Python Concurrency · Part 3 of 3

Servers, in Earnest

Four layers sit between the loop and your handler. Each one adds opinions; each one leaks under load.

~15 min read Python 3.11+ Assumes: Parts 1 & 2

Part 2 ended with a scheduler that fits in fifty lines. A real production server adds a protocol (ASGI), a web server that speaks it (uvicorn), a framework that hides the protocol (Starlette), and a framework that hides the framework (FastAPI). That is four layers between the socket and your handler. Each one is small in isolation. The trouble lives where they meet — and the trouble is rarely exotic. It is a thread pool you did not know about, a queue you did not see, a shutdown that doesn't actually shut down. This post is about the seams.

The stack at a glance

Each layer is small.
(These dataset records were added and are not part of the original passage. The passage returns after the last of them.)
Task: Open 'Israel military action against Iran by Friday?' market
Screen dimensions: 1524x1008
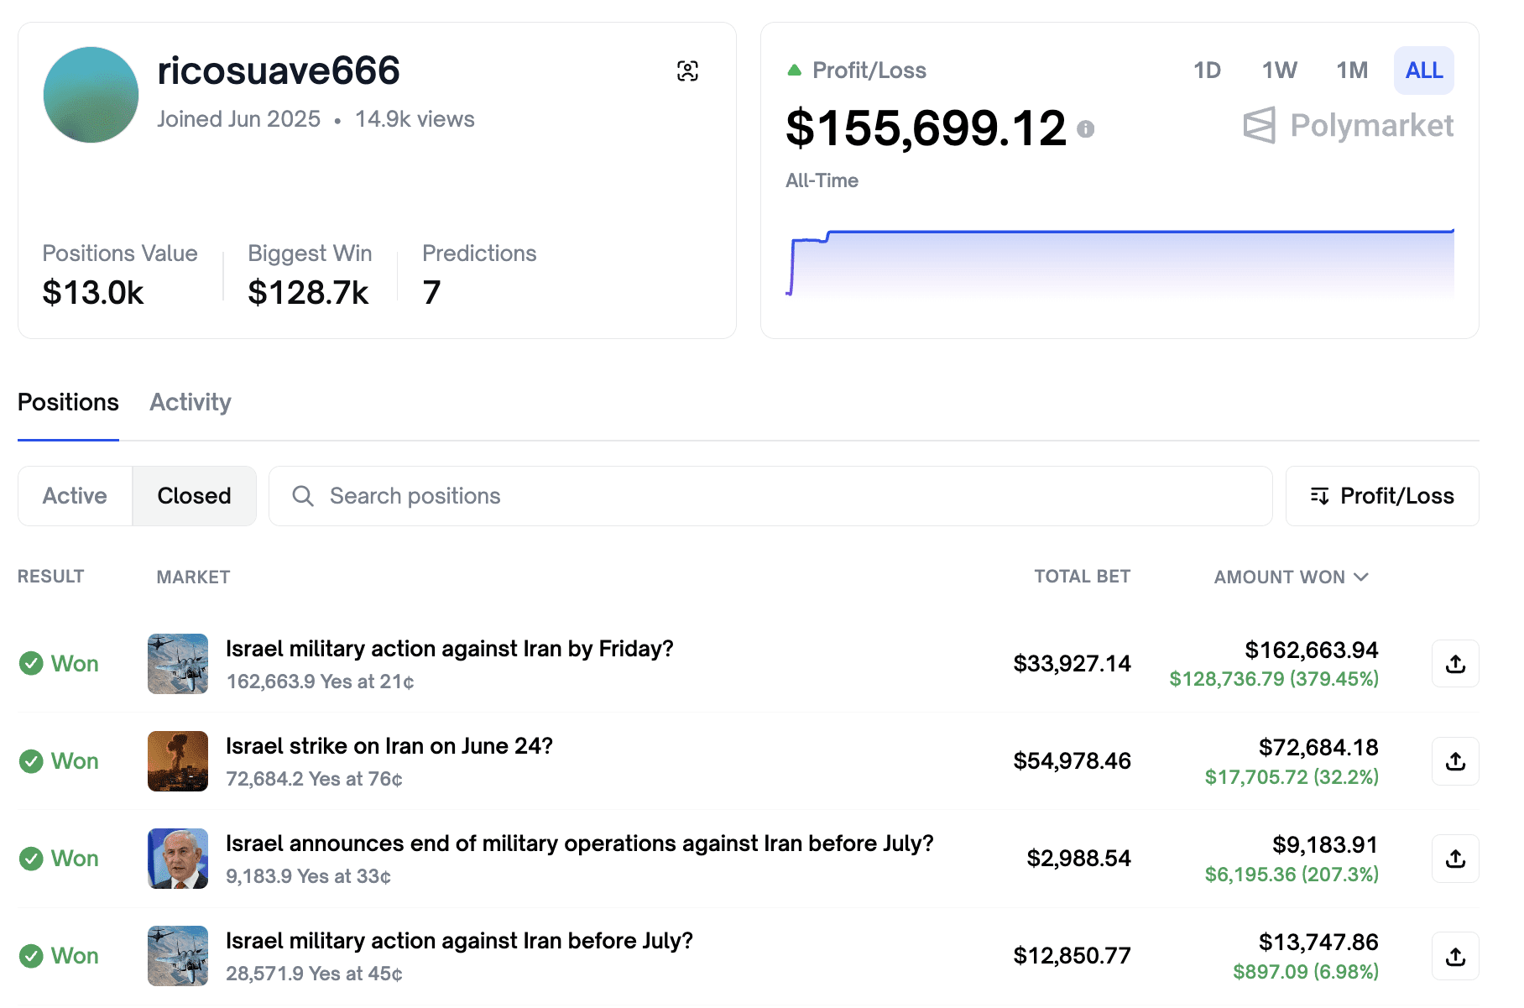Action: click(449, 649)
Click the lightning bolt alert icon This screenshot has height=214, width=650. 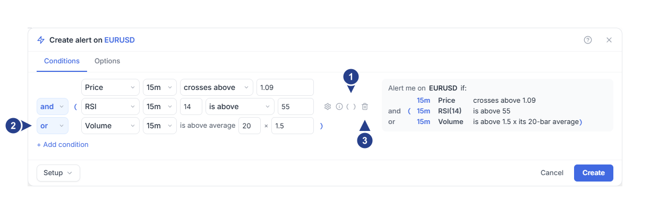(41, 40)
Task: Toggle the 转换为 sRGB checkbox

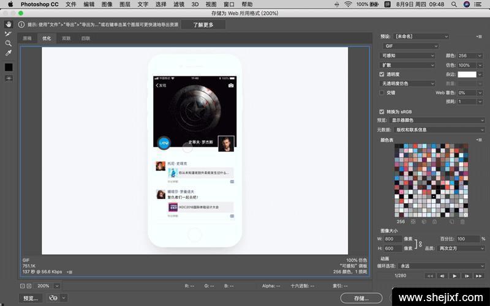Action: coord(382,112)
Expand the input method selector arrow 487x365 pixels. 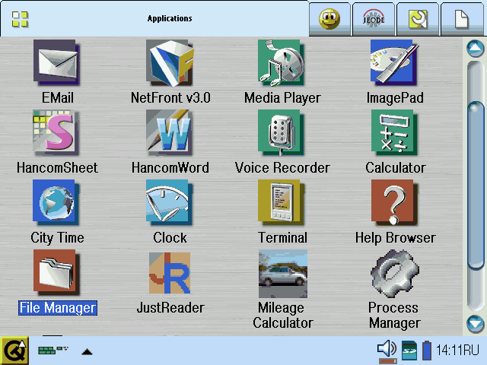[x=88, y=351]
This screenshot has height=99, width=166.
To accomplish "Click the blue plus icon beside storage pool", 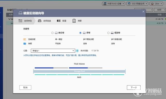I will pos(77,51).
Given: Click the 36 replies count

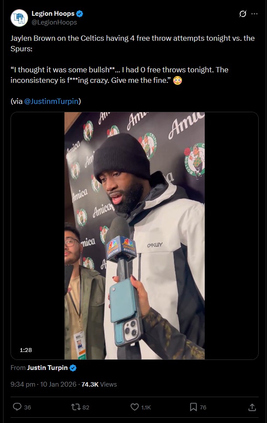Looking at the screenshot, I should [x=28, y=407].
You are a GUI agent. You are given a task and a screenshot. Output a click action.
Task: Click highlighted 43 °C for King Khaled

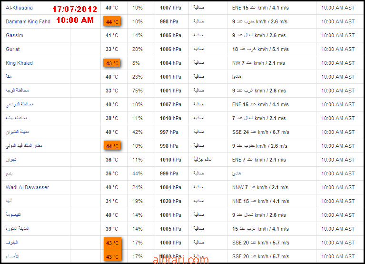(x=112, y=63)
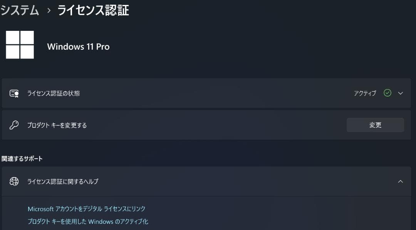416x230 pixels.
Task: Open the Microsoft アカウントをデジタル ライセンスにリンク link
Action: point(86,208)
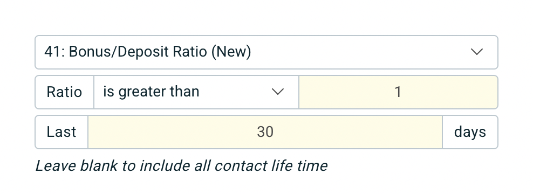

The interesting failures live at the joins — and most of this post is a walk down them.

FastAPI DI · validation · OpenAPI Starlette routing · middleware · request/response ASGI scope · receive · send (a contract, not a layer) uvicorn accept · h11/httptools · Task per request asyncio _run_once · selectors · Futures epoll / kqueue kernel · the only place we block a request travels down

§1ASGI is three messages

The first piece worth knowing about, just below FastAPI, is the protocol uvicorn uses to talk to your framework. It is called ASGI, and it is shockingly small. Reading it once makes the rest of the stack legible — every layer above is a different opinion about what to do with three pieces of data.
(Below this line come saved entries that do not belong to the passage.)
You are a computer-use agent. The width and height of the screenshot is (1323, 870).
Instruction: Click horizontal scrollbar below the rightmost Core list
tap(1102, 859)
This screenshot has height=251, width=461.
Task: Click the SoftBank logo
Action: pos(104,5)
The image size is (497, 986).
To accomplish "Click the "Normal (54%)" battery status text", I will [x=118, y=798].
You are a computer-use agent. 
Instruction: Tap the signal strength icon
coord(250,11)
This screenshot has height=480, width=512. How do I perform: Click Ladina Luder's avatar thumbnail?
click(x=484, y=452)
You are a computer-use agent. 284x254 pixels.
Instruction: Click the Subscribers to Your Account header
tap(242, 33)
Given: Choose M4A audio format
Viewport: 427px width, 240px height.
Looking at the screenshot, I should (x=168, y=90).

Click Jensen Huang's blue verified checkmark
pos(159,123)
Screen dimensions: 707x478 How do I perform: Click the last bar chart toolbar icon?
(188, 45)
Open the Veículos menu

An ASGI application is an async callable. It takes three arguments: a scope dict describing the connection, an async receive() that returns the next inbound event, and an async send() that emits an outbound event. That is the entire interface.
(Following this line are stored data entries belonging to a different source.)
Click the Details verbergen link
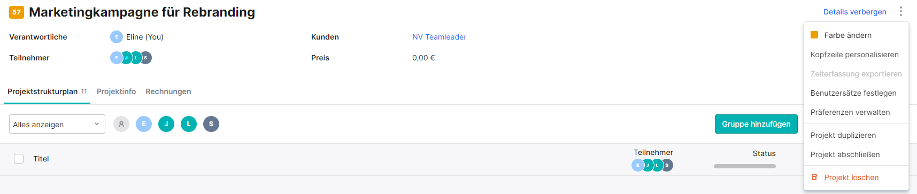 click(x=854, y=12)
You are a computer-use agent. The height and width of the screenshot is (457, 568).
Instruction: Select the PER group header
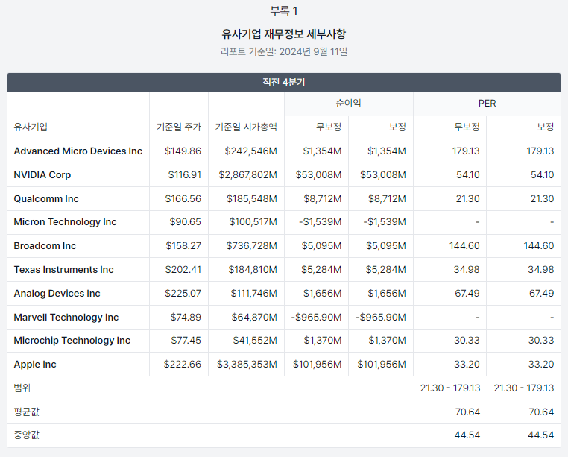pyautogui.click(x=487, y=104)
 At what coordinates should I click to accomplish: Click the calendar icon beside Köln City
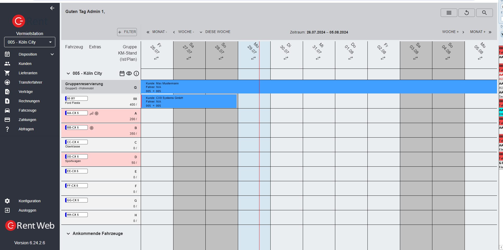tap(122, 73)
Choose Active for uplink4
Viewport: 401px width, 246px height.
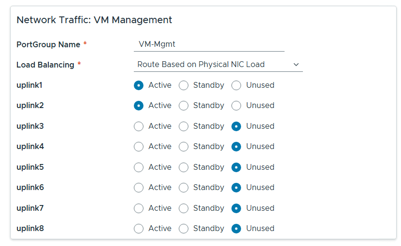point(139,147)
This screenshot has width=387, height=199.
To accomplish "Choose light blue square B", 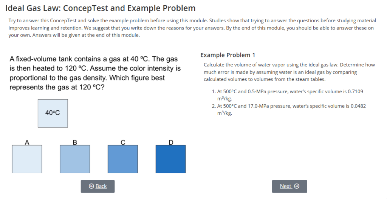I will point(75,159).
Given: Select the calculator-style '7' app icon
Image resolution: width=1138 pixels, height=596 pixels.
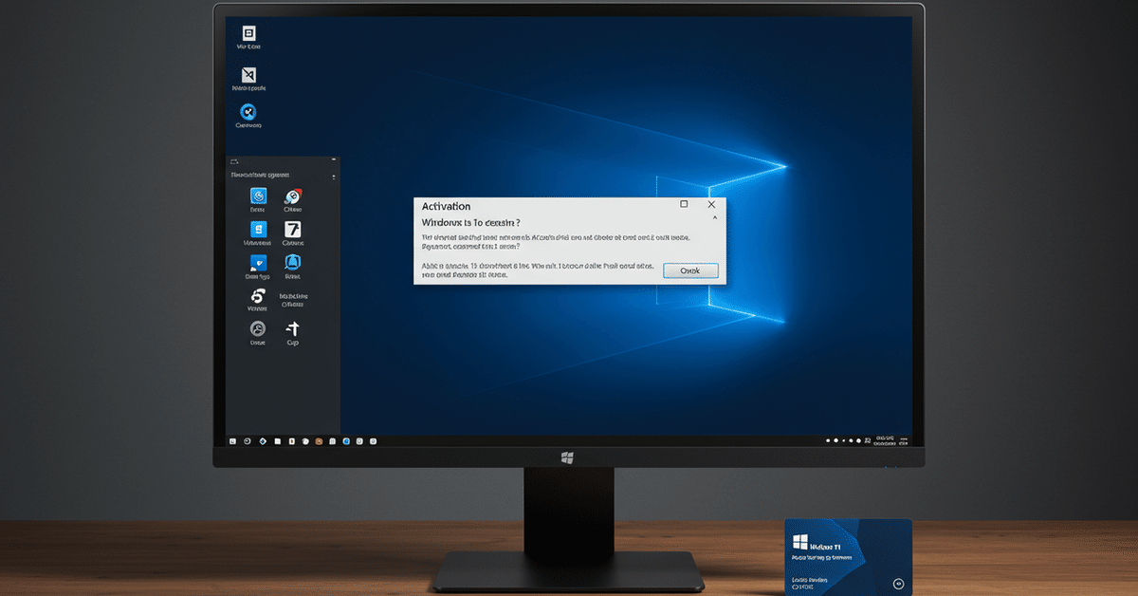Looking at the screenshot, I should [294, 231].
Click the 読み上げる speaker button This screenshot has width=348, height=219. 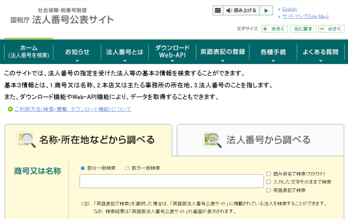point(241,11)
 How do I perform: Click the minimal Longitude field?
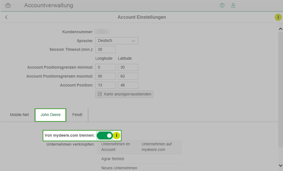tap(105, 68)
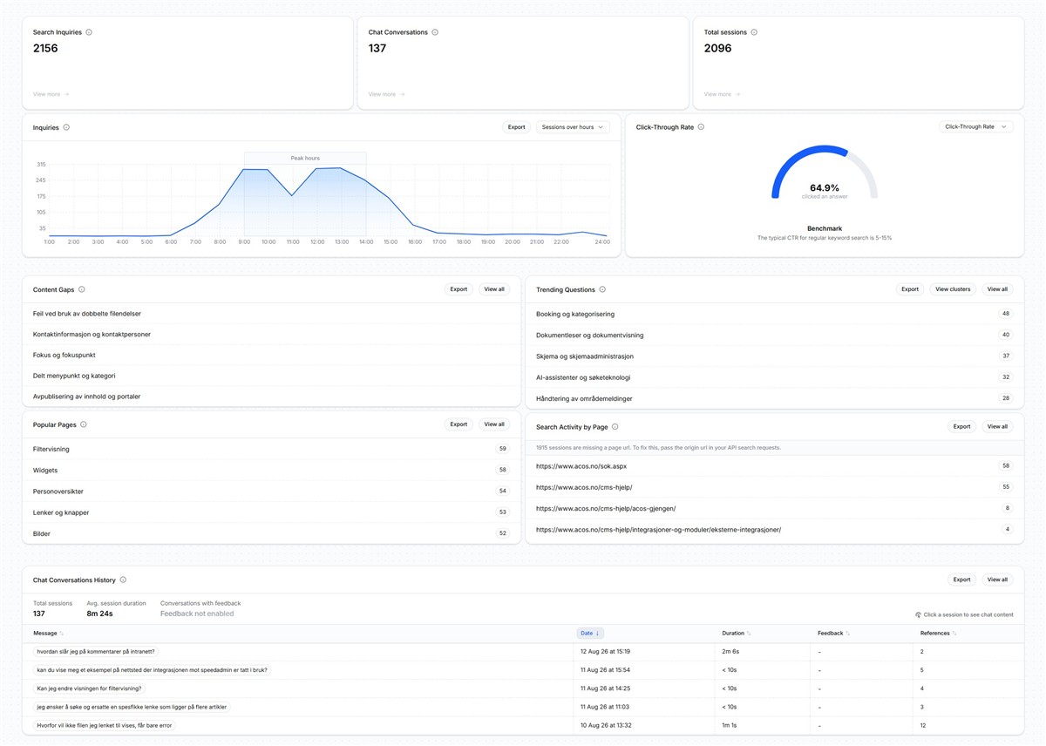Click info icon beside Content Gaps
The width and height of the screenshot is (1046, 746).
[82, 289]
async def app(scope, receive, send):
    assert scope["type"] == "http"
    await send({
        "type": "http.response.start",
        "status": 200,
        "headers": [(b"content-type", b"text/plain")],
    })
    await send({
        "type": "http.response.body",
        "body": b"hello\n",
    })

A complete ASGI HTTP application. Save it as app.py, run uvicorn app:app, curl it.

The scope is a plain dict — method, path, headers, query string, client address. receive yields events like http.request (with a body and a more_body flag for streaming). send takes events like http.response.start and http.response.body. The whole specification is around five pages.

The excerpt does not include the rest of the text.